View My LinkedIn Profile
Project Description
For this project, I was assigned the role of a data analyst for a mining company. The company wants some information about their flotation process for beneficiation (cleaning and separation) of the iron ore. At the end of the process, they want to have iron ore that is of the quality that it can be smelted, and a small amount of silica concentrate, which is the undesired mineral in this process.
Project Summary
The Data and the Process
I used Pandas and Python to read the data from a .csv file. This dataset used the European format for decimal numbers, having a comma where, in the U.S., we would expect to see a decimal point, so I added decimal = ‘,’ to the read statement. The date had to be changed to a datetime value using pd.to_datetime, because, by default, Pandas reads dates as a string unless you tell it to parse the dates and give it a format in your read statement.
Here are all the columns in the dataset:
I used the .shape property and the .describe() method to learn more about the dataset. Then I started reading about the actual process to understand more about where the data comes from and the business goal. (See references below.)
Some of the measurements in the dataset are taken every twenty seconds and some every hour, which, to me, makes it difficult to really understand what is happening. % Iron Concentrate and % Silica Concentrate are actually values calculated by an on-site lab and later inserted into the data. They are not calculated during the process.

More Research
Once I read more information about the process, I became interested in what this dataset was originally intended to do. It turns out that what the plant hopes to do is actually predict the % Iron Concentrate and the % Silica Concentrate ahead of time instead of waiting for measurements from the lab. According to a ‘mineral processing engineer and amateur data scientist’ in the comments section for this dataset, here is a description of these two variables1:
% Iron Concentrate, % Silica Concentrate = These are our product. Concentrate goes to the blast furnaces after enrichment. Metallurgists demand certain concentration grades from us for smelting. If the demanded value is not achieved, the quality of the metallurgical process decreases. Our main goal is to achieve these values in concentrate.
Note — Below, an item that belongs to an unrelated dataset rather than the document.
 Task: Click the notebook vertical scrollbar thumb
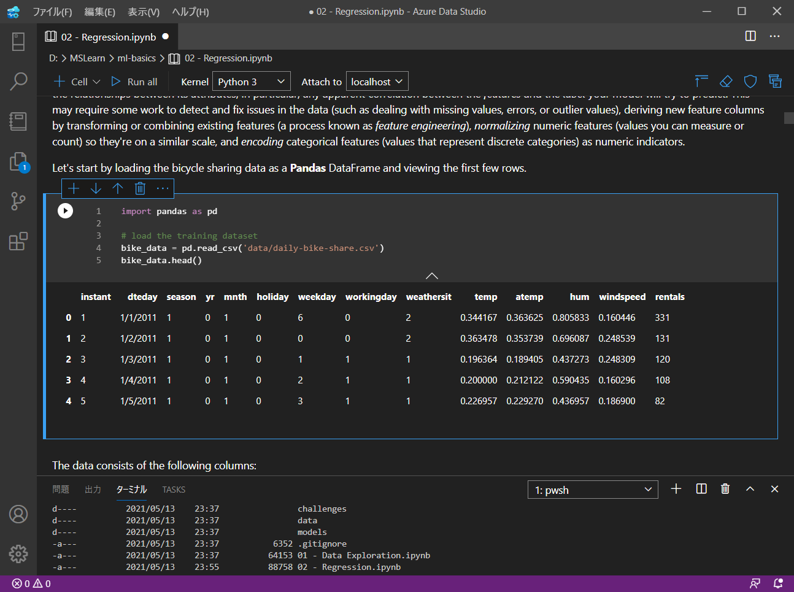pos(788,118)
Generally, these values for iron reverse cationic flotation are: Fe = 67% 68% SiO2 = 1.6% -1.7%
Describe for % Iron Concentrate and % Silica Concentrate
I ran .describe() so I could see just the values for the intended products, % Iron Concentrate and % Silica Concentrate.
Our dataset summary:
Therefore, according to our ‘expert’, this mine is actually not producing in the way it should be producing.

Correlation
I used the correlation method, .corr(), to see what the correlation coefficient was between the variables for a date given by the plant manager.
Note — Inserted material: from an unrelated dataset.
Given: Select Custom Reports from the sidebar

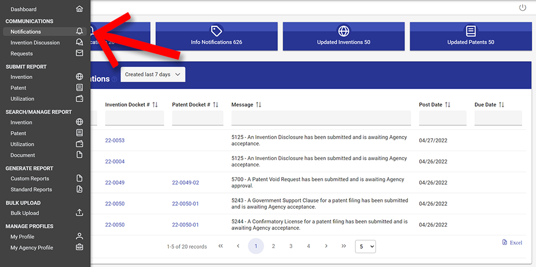Looking at the screenshot, I should point(29,178).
Here is how you interpret correlation coefficients.
Conclusion: There was very little correlation between any of the variables except the end products.
Also, according to our ‘expert’, there are actually more data that are needed to be able to use machine learning to predict the % concentrates at the end, including:
Project Wrap-up
In this project, I looked at data from a mining operation. I got to practice some Python skills and also learned some information about iron ore processing. It was interesting to read about the processes and to learn from actual metallurgical engineers. Even though I couldn’t accurately predict % Iron Concentrate or % Silica Concentrate with this data, the project was valuable.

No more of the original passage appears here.